Jokowi tak menyebutkan nama organisasi kemasyarakatan selain HTI yang juga masuk daftar rencana pembubaran. Menurut dia, Kementerian Koordinator Politik, Hukum, dan Keamanan sedang mengkaji nama-nama organisasi kemasyarakatan tersebut. Ia menegaskan, mayoritas 250 juta penduduk Indonesia tidak boleh dirugikan oleh kelompok yang anggotanya hanya ribuan orang. "Jangan ada yang berani dan mencoba mengutak-atik Pancasila, Bhinneka Tunggal Ika, dan NKRI."
Dimintai keterangan secara terpisah, Menteri Koordinator Politik, Hukum, dan Keamanan Wiranto mengatakan kantornya sedang mengkaji organisasi yang akan dibubarkan. "Kalau sudah ada kesimpulan, nanti saya sampaikan," katanya.
Ahli hukum tata negara dari Universitas Atma Jaya Yogyakarta, Riawan Tjandra, mengatakan pemerintah punya kewenangan mengatur organisasi masyarakat. Namun ia mengingatkan pemerintah agar tidak bertindak otoriter. Menurut dia, pemerintah perlu mengikuti Undang-Undang Nomor 17 Tahun 2013 tentang Organisasi Kemasyarakatan. Dalam beleid itu, pemerintah harus melalui pengadilan untuk membubarkan ormas.
Peneliti dari Pusat Studi Konstitusi (PUSaKO) Fakultas Hukum Universitas Andalas, Khairul Fahmi, mengatakan Jokowi harus berhati-hati dalam membubarkan organisasi. "Kalau langsung dibubarkan, itu sewenang-wenang, otoriter," ucapnya. Ia menyarankan agar pemerintah memberikan teguran hingga peringatan sebelum membubarkan organisasi.
Anggota Komisi Pemerintahan DPR, Achmad Baidowi, mengatakan pembubaran organisasi wajib didasari fakta adanya penentangan terhadap Pancasila maupun ancaman terhadap keamanan dan ketertiban. Jika hal itu ada, DPR tak berkeberatan. Hussein Abri Dongoran | Ahmad Faiz | Raymundus Rikang
Jokowi: Kajiannya Sudah Lama
Intoleransi menjadi masalah utama di masyarakat akhir-akhir ini. Presiden Joko Widodo pun menggunakan diksi yang cukup keras untuk kelompok yang anti-Pancasila: gebuk.
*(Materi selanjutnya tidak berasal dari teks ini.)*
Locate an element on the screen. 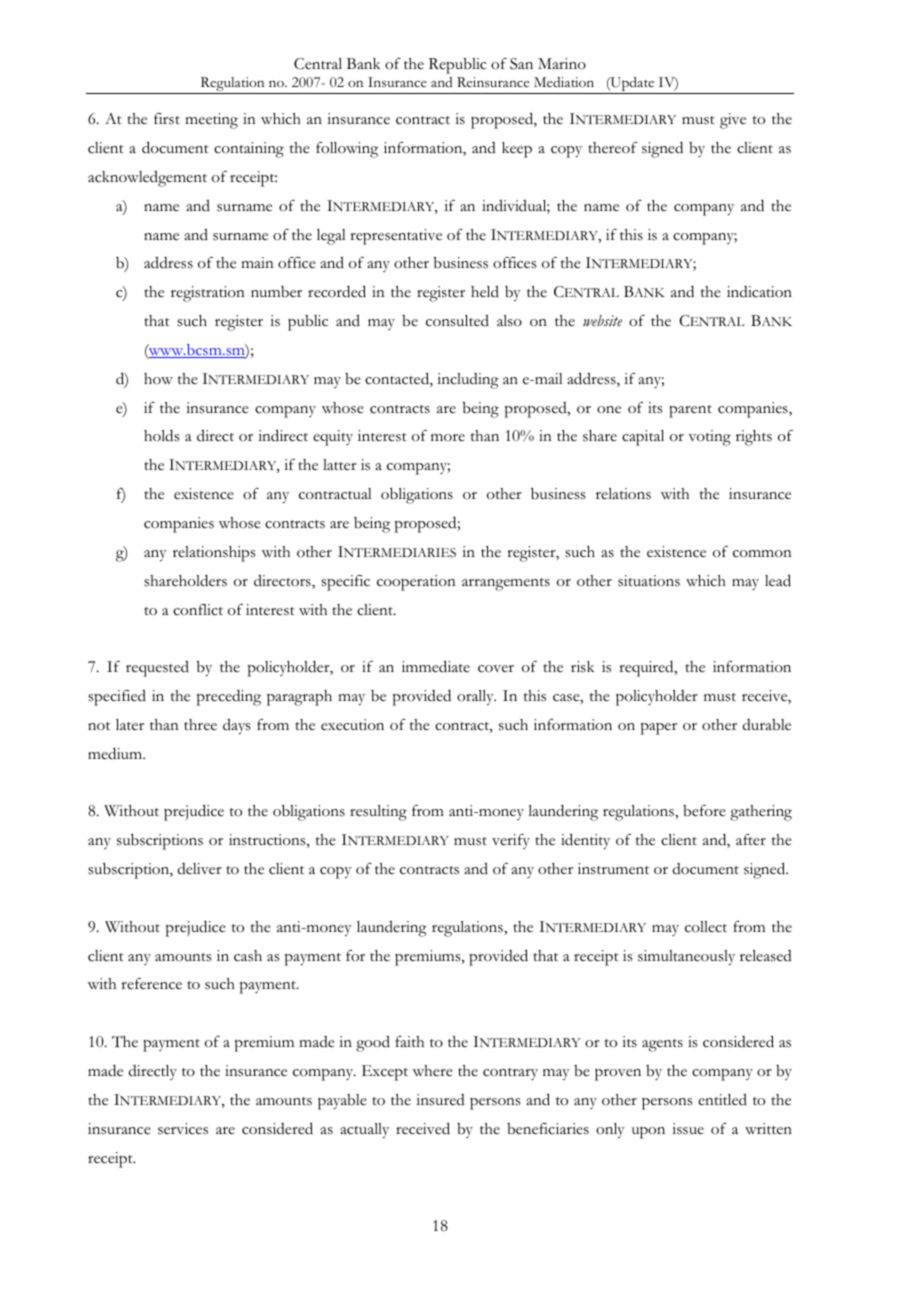 This screenshot has height=1308, width=924. verify is located at coordinates (511, 841).
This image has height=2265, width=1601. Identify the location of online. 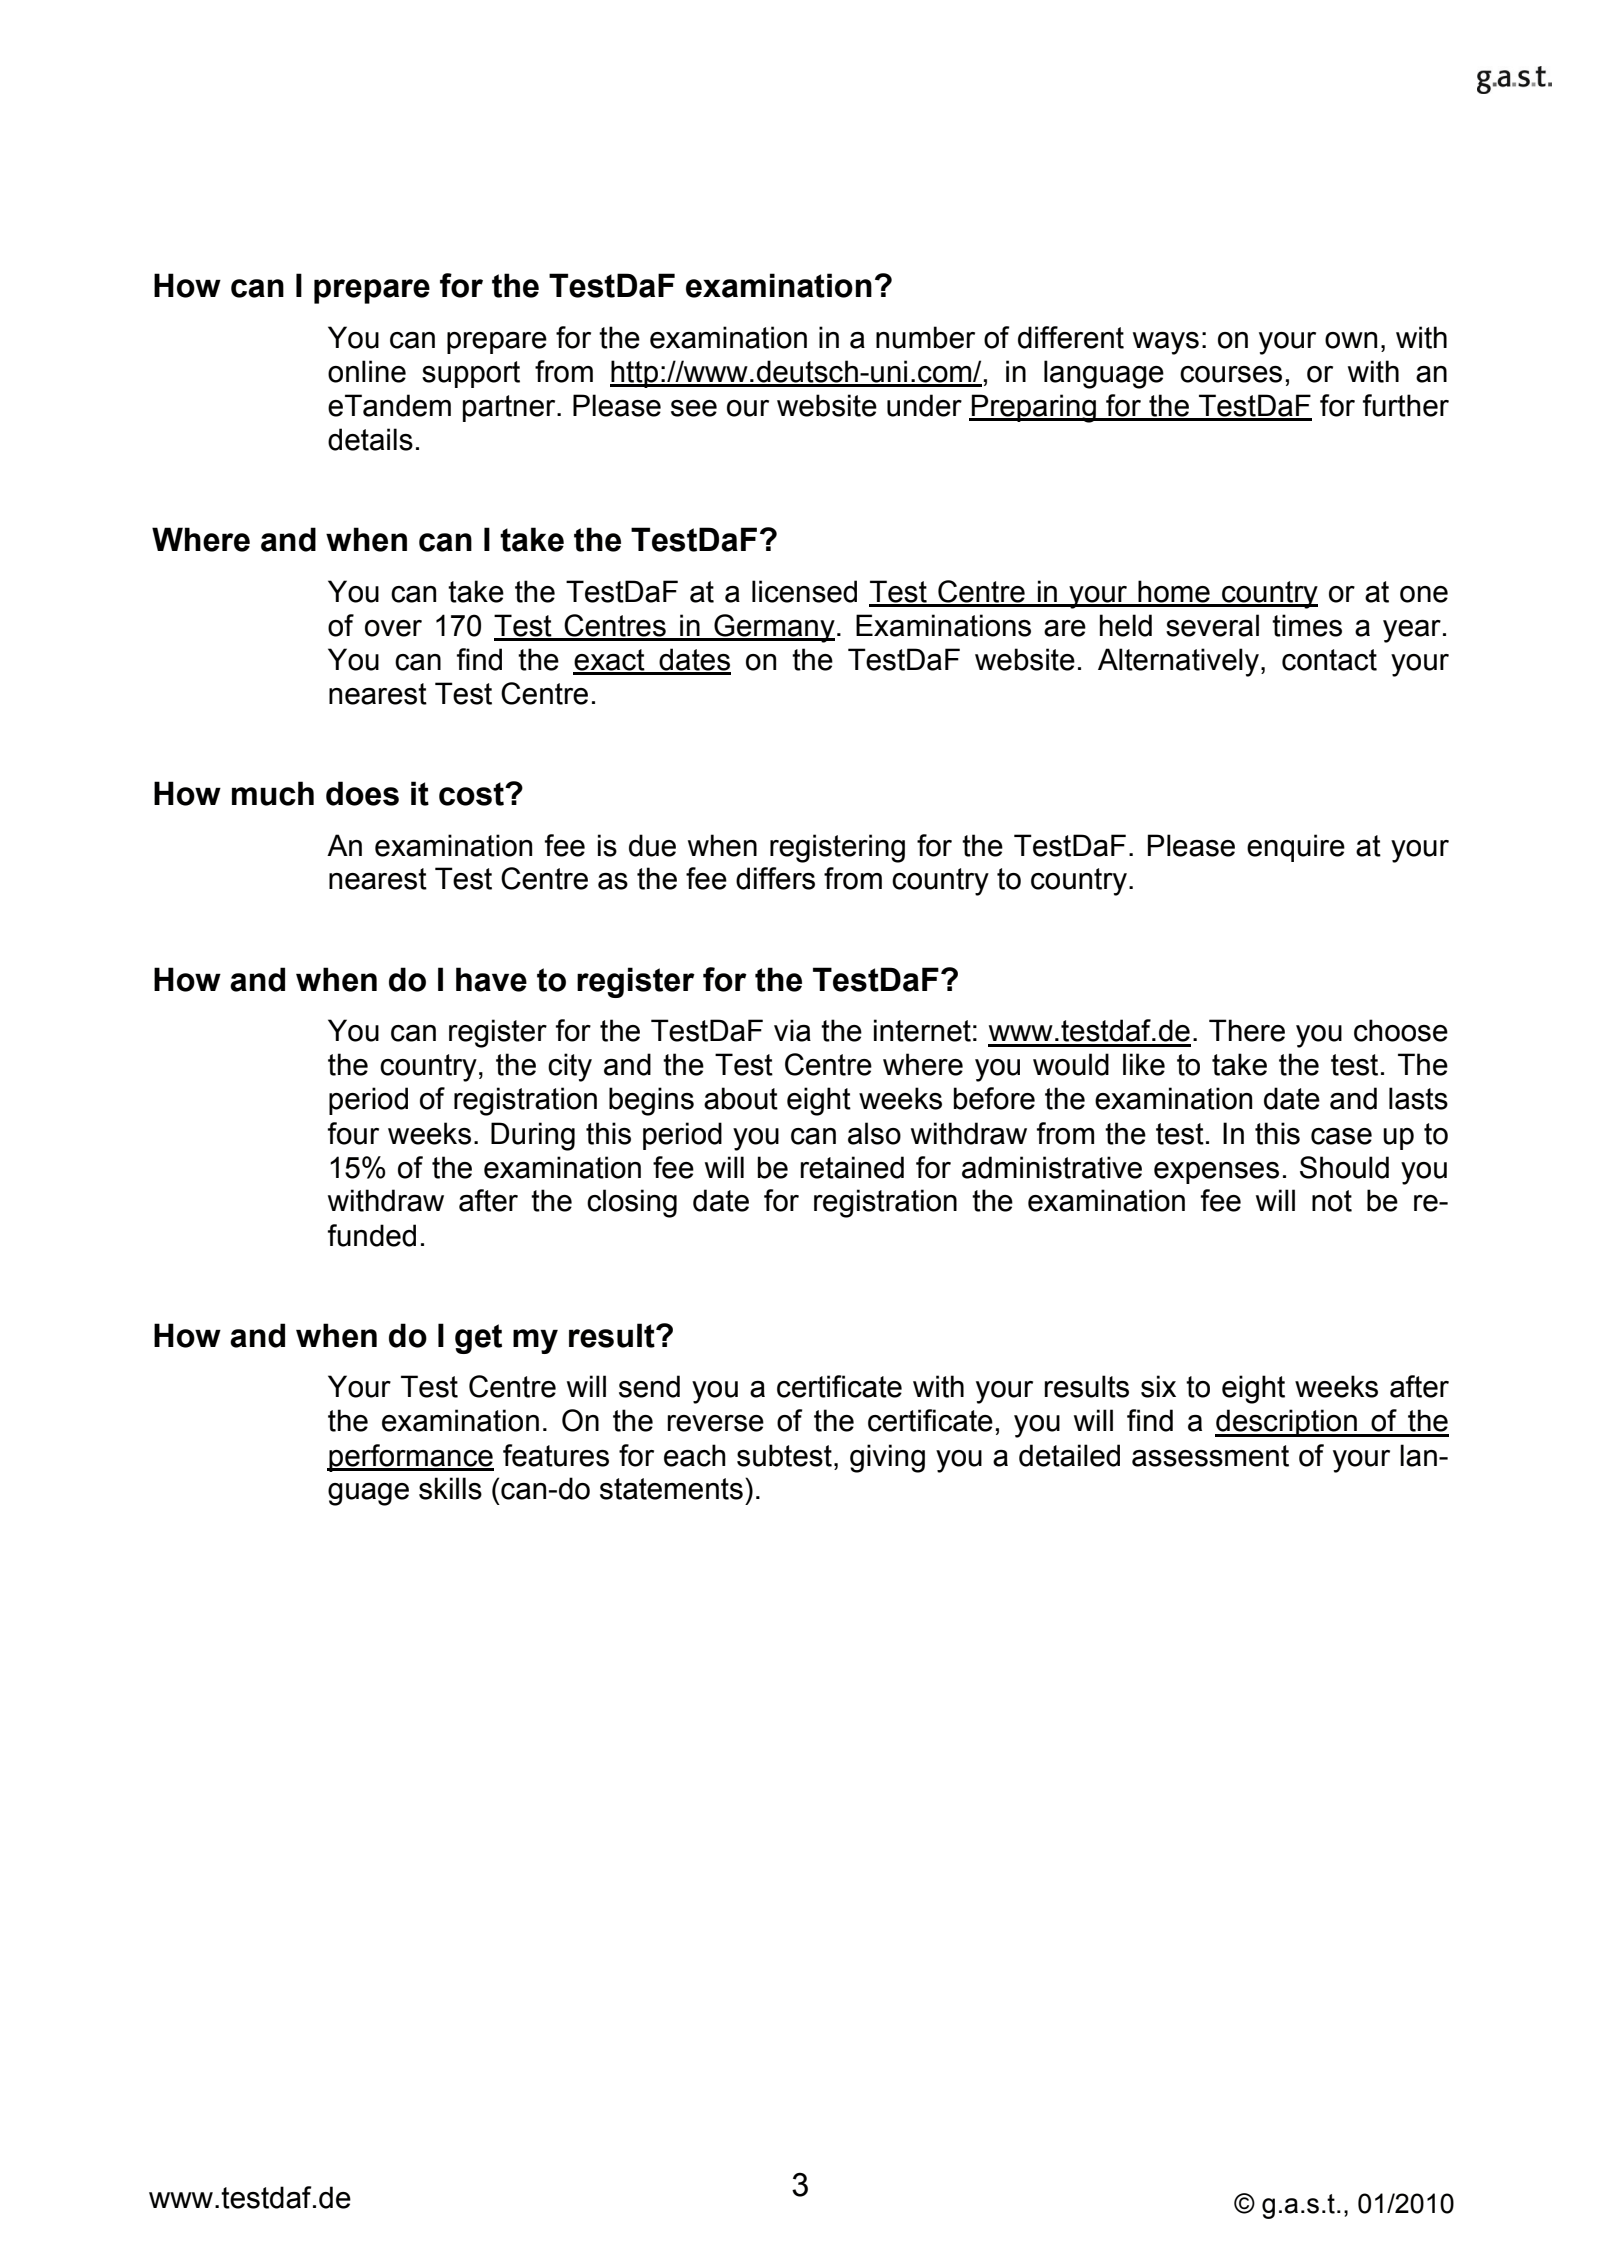
(367, 371).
Inilah pernyataannya dalam wawancara khusus dengan Tempo di Istana Merdeka, kemarin.
Anda melihat masalah intoleransi sebagai hal genting sehingga menggunakan istilah "gebuk"?
Itu sebuah peringatan bahwa eksistensi Pancasila, Bhinneka Tunggal Ika, dan Negara Kesatuan Republik Indonesia hal fundamental. Jangan ada yang berani dan mencoba mengutak-atik lagi.
Alasan itu yang mendasari rencana membubarkan HTI?
Kajian pembubaran sudah lama di Menteri Koordinator Politik, Hukum, dan Keamanan. Kami enggak bicara organisasi tertentu. Seluruh organisasi, kelompok, dan individu.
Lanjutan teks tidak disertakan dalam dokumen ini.